Verilen yanıta göre ikincisi de şuydu:

''Arkadaş burjuva demokrasisi dinci olanıyla ve askeri diktatörlüğüyle kapitalizmin yönetim biçimiyle özdeş yorumlanamaz Sınıf mücadelesi demokrasi mücadelesini içerir. Liberaller gibi değil. Sosyalistler gib. Kapitalizmi iyileştirmek için değil, proletaryaya alan açmak için, siyaset alanını genişletmek için. Sanırım bu konuları birbirine karıştırıyorsunuz.''

Ve üçüncüsü ...

''...burjuva demokrasi deyince aklına sadece Hitlerci, Mussolinici, Salazarcı rejimler mi geliyor? Örnekse İsveç, Norveç türü bir iskandinav yönetiminin de faşizm olduğunu mu söylüyorsun?

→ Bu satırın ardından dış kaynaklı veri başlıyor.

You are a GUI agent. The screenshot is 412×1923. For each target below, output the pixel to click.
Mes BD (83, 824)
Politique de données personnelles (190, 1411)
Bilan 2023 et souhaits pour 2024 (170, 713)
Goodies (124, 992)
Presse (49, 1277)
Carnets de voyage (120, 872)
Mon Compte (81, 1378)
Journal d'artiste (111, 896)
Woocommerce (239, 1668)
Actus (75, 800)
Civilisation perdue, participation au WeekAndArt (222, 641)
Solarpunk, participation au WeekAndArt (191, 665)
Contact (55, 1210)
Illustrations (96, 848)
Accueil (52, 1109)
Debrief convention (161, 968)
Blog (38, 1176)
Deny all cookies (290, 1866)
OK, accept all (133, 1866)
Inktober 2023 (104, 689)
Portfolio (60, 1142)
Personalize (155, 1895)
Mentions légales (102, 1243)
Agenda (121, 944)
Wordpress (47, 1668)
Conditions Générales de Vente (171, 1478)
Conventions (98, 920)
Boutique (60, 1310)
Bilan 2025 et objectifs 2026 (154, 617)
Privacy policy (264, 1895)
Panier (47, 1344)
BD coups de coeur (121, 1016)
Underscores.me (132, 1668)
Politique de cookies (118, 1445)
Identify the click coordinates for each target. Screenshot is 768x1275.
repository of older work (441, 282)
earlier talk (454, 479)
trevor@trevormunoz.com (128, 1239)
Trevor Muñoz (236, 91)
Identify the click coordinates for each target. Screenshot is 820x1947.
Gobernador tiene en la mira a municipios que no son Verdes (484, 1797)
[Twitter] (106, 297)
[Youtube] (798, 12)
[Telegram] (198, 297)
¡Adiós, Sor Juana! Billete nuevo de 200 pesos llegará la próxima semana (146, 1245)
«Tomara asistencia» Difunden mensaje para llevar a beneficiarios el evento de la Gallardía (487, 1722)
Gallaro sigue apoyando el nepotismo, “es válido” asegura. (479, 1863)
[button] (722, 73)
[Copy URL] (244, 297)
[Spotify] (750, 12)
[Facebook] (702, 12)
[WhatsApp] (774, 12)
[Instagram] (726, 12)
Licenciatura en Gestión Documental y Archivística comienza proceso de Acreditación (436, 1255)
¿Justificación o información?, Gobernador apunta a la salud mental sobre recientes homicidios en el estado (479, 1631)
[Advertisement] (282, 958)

Yıllarca faşizme karşı demokrasi sloganını atmıştık yanlış mıydı? Bakın, karıştırdığınız şey sınıflı bir toplumda yani kapitalizmde rejimler ne olursa olsun özde hepsinin burjuva içerikli olmasıdır Ama burjuva içerikli olması hepsinin aynı olduğu, proletarya için aynı önemde olduğu anlamına gelmez. İrandaki rejimle Danimarkadaki rejim aynı değilse, aynı sınıfsal içeriğe sahip faşizmle burjuva demorasisi de aynı değildir. Bu yüzden sosyalist mücadele faşzme karşı demokrasi mücadelesini içerir. Server Tanlli'nin altını çizdiği Lenin alıntısı da demorasi konusuna bu açıdan yaklaşır. Yoksa biz sado mazo insanlar mıyız ki, faşizmle burjuva demokrasisinin herhangi bir yönetim biçimi arasında fark yok diyelim! Bilimsel, sınıfsal gerçekliğe aykırı olduğu gibi, yaşanan realiteye de aykırı...''

O başlıkta henüz yanıt alamadığım sonuncu yorumum da şu:

''Basit bir örnek verdim, konuyu nerelere taşıdınız. Aslında karar vermeniz gereken şey, varolan saray rejiminin iktidardan düşürülmesinin gerekip gerekmediği. Bunun için sosyalist-komünist ve dahi enternasyonalist olmaktan feragat etmeniz gerekmiyor. Böyle bir somut gerçek varken, demokrasinin ne olduğu konusunda teorik tartışmalar içine girmek, gerçeklikten kopmaktır. Sosyalistler faşizme karşı mücadele ederler. NOKTA. Ve bu mücadele sosyalist mücadelenin de bir gereğidir. Sınıfın aklı olan parti ile sınıfı bir araya getirebilecek ve yakınlaştırabilecek bağ da faşizmle mücadele kapsamında olur. Halk, sınıf yoksul kitleler soyut teorik doğrularla partiye kazandırılamaz. Bir daha tekrar edeyim, saray rejiminin iktidardan alaşağı edilebilmesi için düzen muhalefetiyle ''bir günlük ittifak'' etmek sosyalizm gereğidir. Ve bir günlük ittifak da sosyalistleri sosyalist olmaktan çıkarmaz. Yeter ki, bilgilerimizi anlayabilme doğrultusunda kullanabilme becerisi edinelim. Bunu yapamazsak bir ezberci haline gelir ve çoğu kez de olan biten konusunda hatalı yorumlarla zaman geçiririz, diye düşünüyorum.''

Sonuçta bir noktada anlaşamıyoruz; anlaşabileceğimizi de düşünmüyorum. Bu tür tartışmaların sürüp gitmesinde bir akıl dışılık egemen oluyor, gibi geliyor bana. Faşizmden yana mısın, yoksa bir burjuva demokrasisinden mi, sorusunun yanıtı bu kadar zor olmamalı. Saray rejimi ile örnekse bir CHP HDP koalisyonu kıyaslandığında ''hepsi bir'' denilebilir mi? ''Evet ama, hepsi burjuva siyasetleri savunmuyorlar mı, son uçta...''demek sorunun yanıtı değil ki! Lenin'in kendi dönemindeki gerçeklik karşısında söylediklerinin mutlak doğru kapsamına almak da doğru değil...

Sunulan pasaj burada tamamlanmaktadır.